Executes Python code against each event of the input.

Synopsis

python [--requirements <string>] <code>
python [--requirements <string>] --file <path>
Requirements

A Python 3 (>=3.10) interpreter must be present in the PATH environment variable of the tenzir or tenzir-node process.

Description

The python operator executes user-provided Python code against each event of the input.

By default, the Tenzir node executing the pipeline creates a virtual environment into which the tenzir Python package is installed. This behavior can be turned off in the node configuration using the plugin.python.create-venvs boolean option.

Performance

The python operator implementation applies the provided Python code to each input row one bw one. We use PyArrow to convert the input values to native Python data types and back to the Tenzir data model after the transformation.

--requirements <string>

The --requirements flag can be used to pass additional package dependencies in the pip format. When it is used, the argument is passed on to pip install in a dedicated virtual environment.

<code>

The provided Python code describes an event-for-event transformation, i.e., it is executed once for each input event and produces exactly output event.

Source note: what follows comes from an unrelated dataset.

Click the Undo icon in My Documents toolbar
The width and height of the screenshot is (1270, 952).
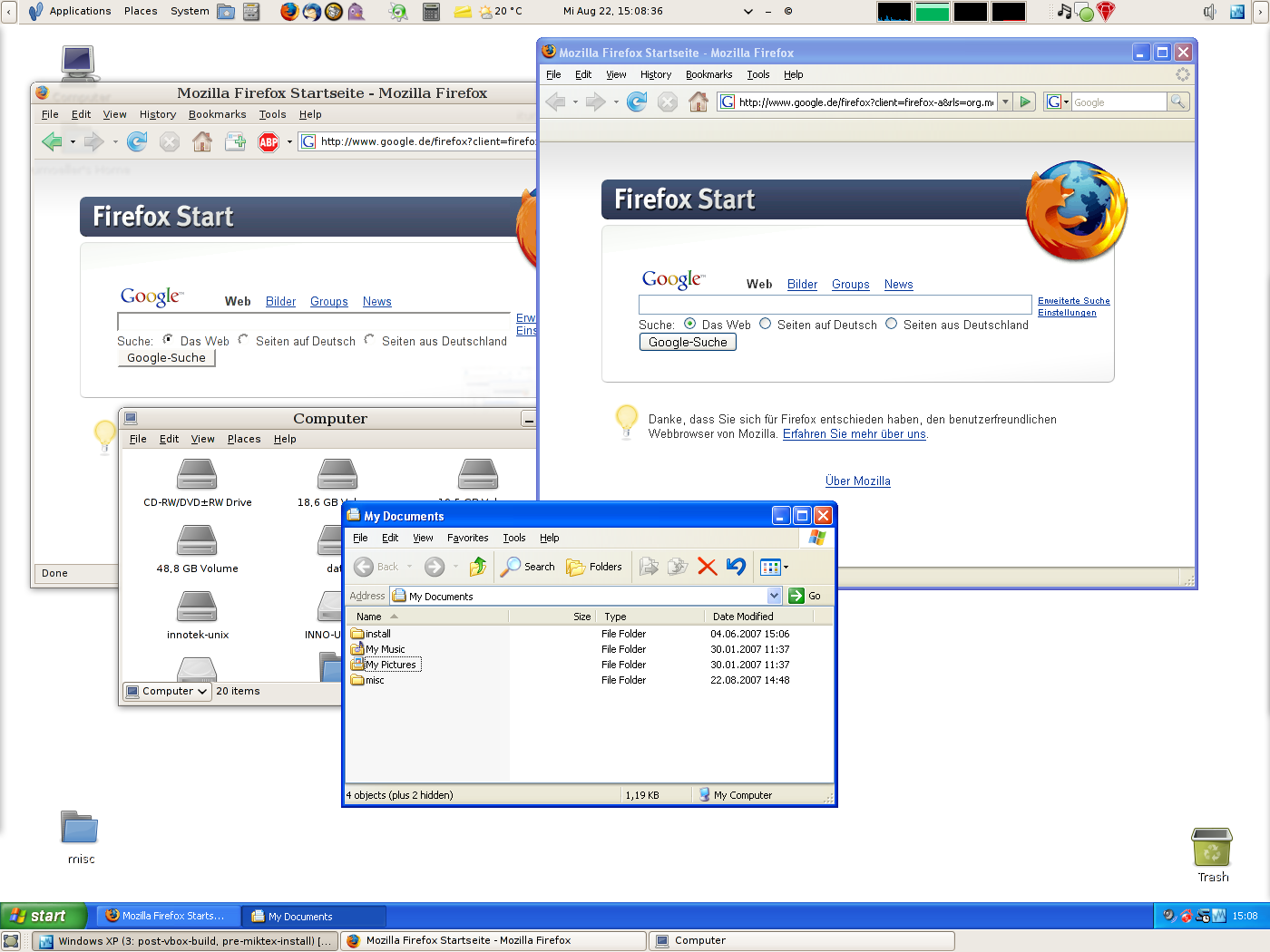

An implicitly defined self variable represents the event. Modify it to alter the output of the operator. Fields of the event can be accessed with the dot notation. For example, if the input event contains fields a and b then the Python code can access and modify them using self.a and self.b. Similarly, new fields are added by assigning to self.fieldname and existing fields can be removed by deleting them from self. When new fields are added, it is required that the new field has the same type for every row of the event.

--file <path>

Instead of providing the code inline, the --file option allows for passing a path to a file containing the code the operator executes per event.

Examples

Insert or modify the field x and set it to "hello, world":

python 'self.x = "hello, world"'

Clear the contents of self to remove the implicit input values from the output:

python '
self.clear()
self.x = 23
'

Define a new field x as the square root of the field y, and remove y from the output:

python '
import math
self.x = math.sqrt(self.y)
del self.y
'

Make use of third party packages:

python --requirements "requests=^2.30" '
import requests
requests.post("http://imaginary.api/receive", data=self)
'